Is granuloma annulare (GA) a fungal infection?

No. GA is not a fungal infection and is not contagious.  

Can GA look exactly like ringworm (tinea corporis)?

It can look similar enough to be confused clinically, especially early on, because both can be annular with central clearing. The absence of scale is one of the most helpful clues favoring GA. 

What is the easiest way to tell the two conditions apart at the bedside?

Look and feel for scale at the border. Tinea corporis usually has a scaly, advancing edge; GA usually does not.  

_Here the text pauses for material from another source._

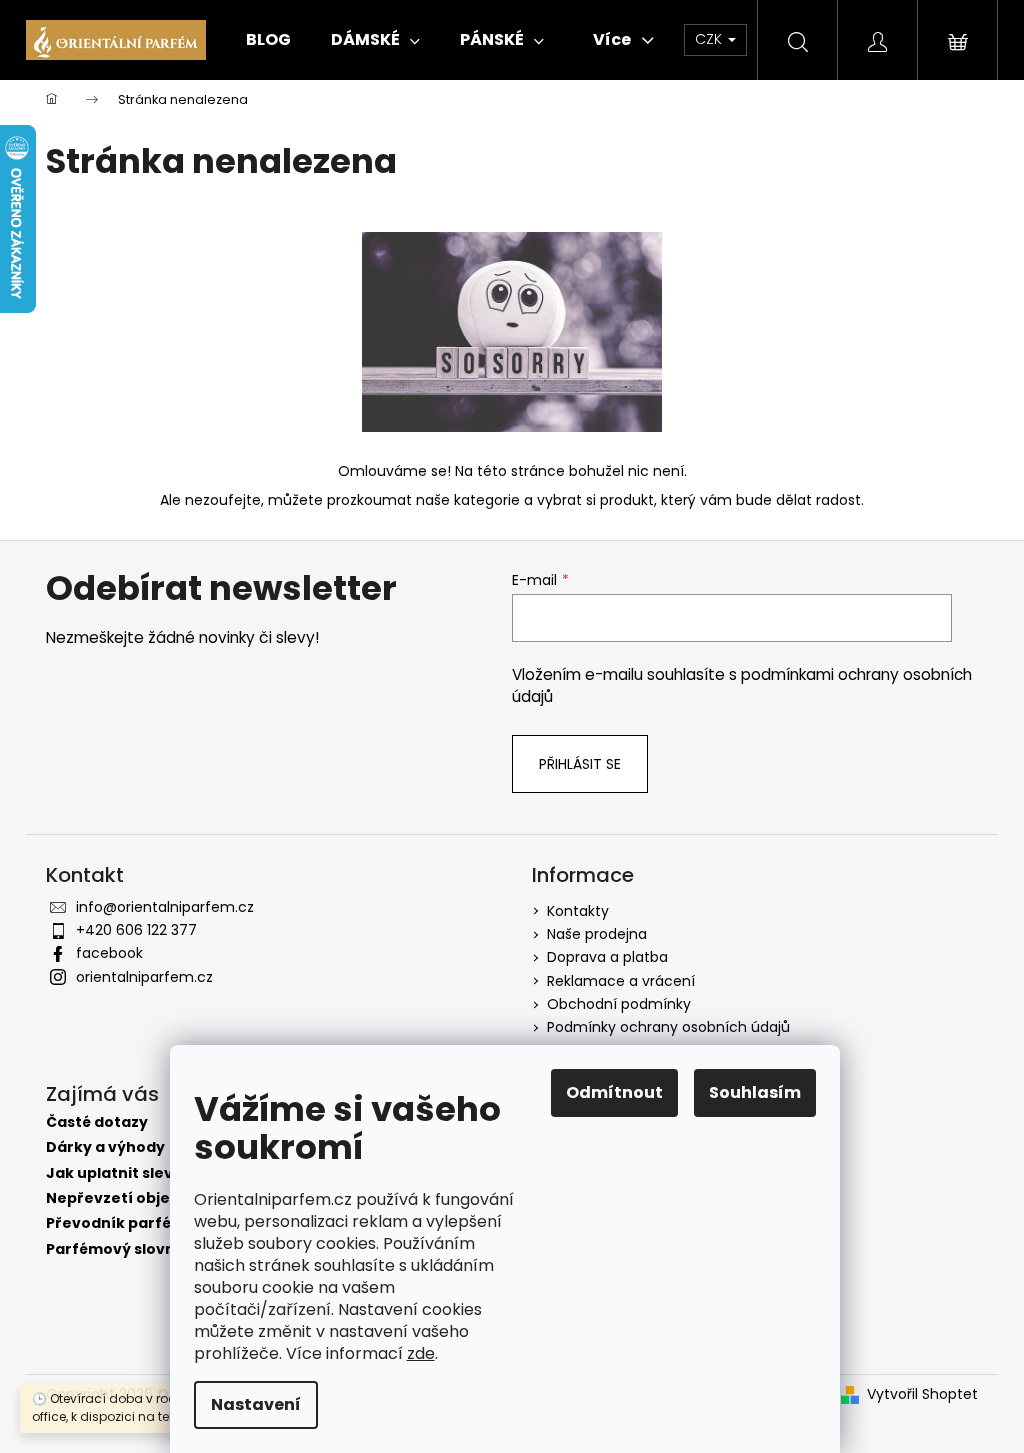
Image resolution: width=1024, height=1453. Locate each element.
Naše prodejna (597, 934)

Does tinea corporis always itch more than GA?

Not always, but itch is much more characteristic of tinea corporis than of GA.  

Should  a potassium hydroxide (KOH) prep be done for every annular lesion?

Not necessarily every lesion, but it is a high-yield test when tinea corporis is in the differential, particularly if there is scale, pruritus, or a compatible exposure history.  

When should clinicians biopsy instead of treating empirically?

Biopsy is appropriate when the lesion is smooth but atypical, generalized, persistent, treatment-resistant, or when the diagnosis remains uncertain after bedside assessment and fungal testing.  

Does treatment response help distinguish between the two conditions?

Yes, but it should not be the primary diagnostic strategy. Tinea corporis should improve with antifungals, while GA generally does not. GA may resolve spontaneously or improve with anti-inflammatory therapy if treatment is needed.